It never rains but it pours, and it seems that May/June for me is traditionally stressful. Last year we scattered my dad’s ashes in Michigan, during a trip that had me stretched to my limits on my sanity… only to return home to discover that the IRS and I were going to be having big issues, and my employment was slated to end as the company was closing it’s CT office and people were going to be laid off en masse.
This year – my Step-Dad had his heart attack, strokes, and my mom had her own near heart attack. My son had his cyanosis that had us going in and out of hospitals for testing, and I started a new job, only to be distracted by the things in my personal life being overwhelming.
I can deal with a simmer, but when things reach bubbling/boil level I get close to cracking… and well I’ve been close.

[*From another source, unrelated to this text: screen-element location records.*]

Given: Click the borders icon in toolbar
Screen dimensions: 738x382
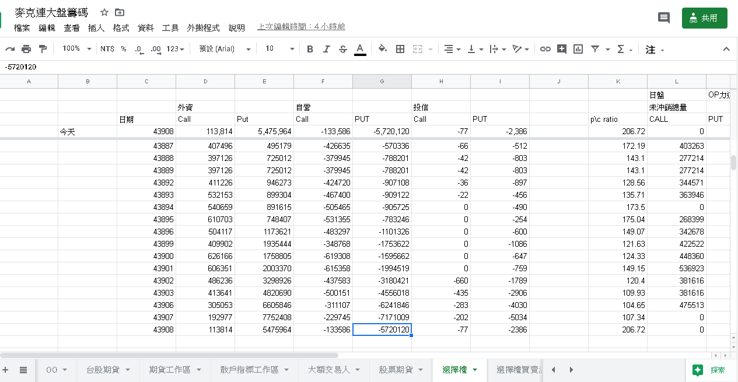Looking at the screenshot, I should pos(400,49).
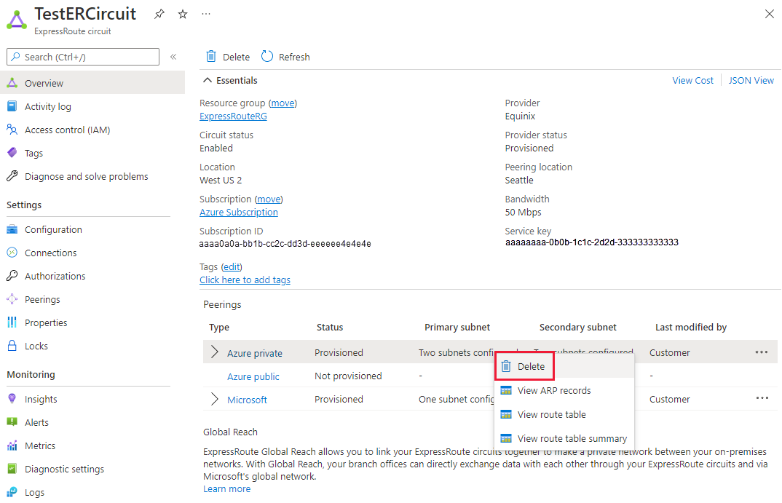This screenshot has height=503, width=782.
Task: Open the ExpressRouteRG resource group
Action: pyautogui.click(x=233, y=116)
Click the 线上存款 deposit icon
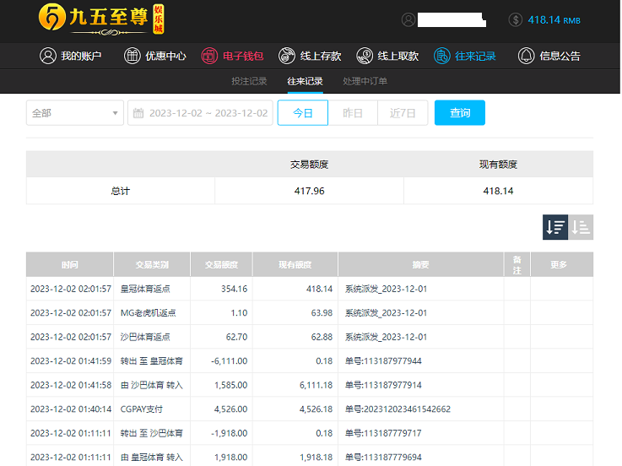 (x=287, y=56)
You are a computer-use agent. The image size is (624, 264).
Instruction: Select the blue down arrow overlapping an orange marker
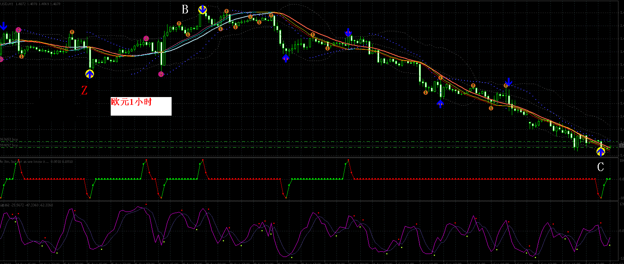[x=508, y=82]
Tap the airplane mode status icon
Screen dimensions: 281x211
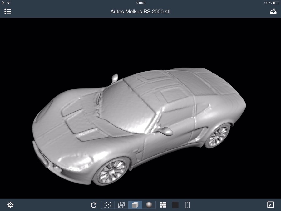(x=3, y=3)
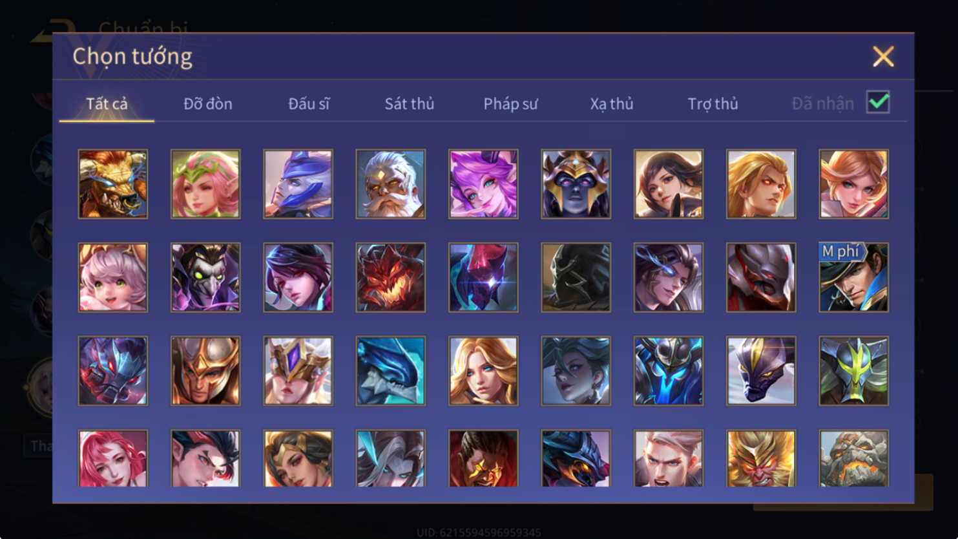Image resolution: width=958 pixels, height=539 pixels.
Task: Pick the pink-haired hero with green leaf crown
Action: coord(205,184)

Today I had a conversation with my new boss – seems I’ve been a bit distracted and it’s hard to judge if a new employee is actually going to be a good fit if they are so out of focus on everything in their life that they can’t see straight. That’s been me. I did tell her that the worst was over and I can say I feel that this is a good fit for me, reassuring her that yes I’ve been distracted, but I’ve really gotten a handle on it. Goddess I hope I have anyhow…
Notice I use the word “Been” as in past tense. It’s all come to a bit of a bubbling head, and instead of the continual teary-eyed mess I was last summer when I nearly cracked, this time I’ve focused my attention on doing something. Making something… taking the time to distress and find a way to say “See – I was productive.”
This weekend I dyed roving like a fool. Seriously, my front porch looks like it’s been hit with Roving Kudzu and we’re no longer in New England. The picture at right does it no justice... Sadly due to a thunderstorm and downpour I have very little dry to speak of and when I get home tonight I’ll have to check what dried today – if any as we may be getting more storms this afternoon. If it’s dry I’ll braid the roving up and set it aside to either sell on Etsy or spin my self.
What makes me think that it’s settled down now? Outside of rediscovering an outlet and throwing my self into it, I got news back from Garret’s doctor’s office. His EEG came back with good news. It appears he's fine - no details, but he shows no sign of seizures, nor was there any brain damage due to the cyanosis. Right now the leading theory is that he has had a lesser version of that nasty virus that attacks a person’s heart… which means that he has a natural immunity to it now, and we can breathe easier. Until I hear otherwise, that’s what I’m going to operate under, and I’ll let life get back to the normal simmer I’m used to.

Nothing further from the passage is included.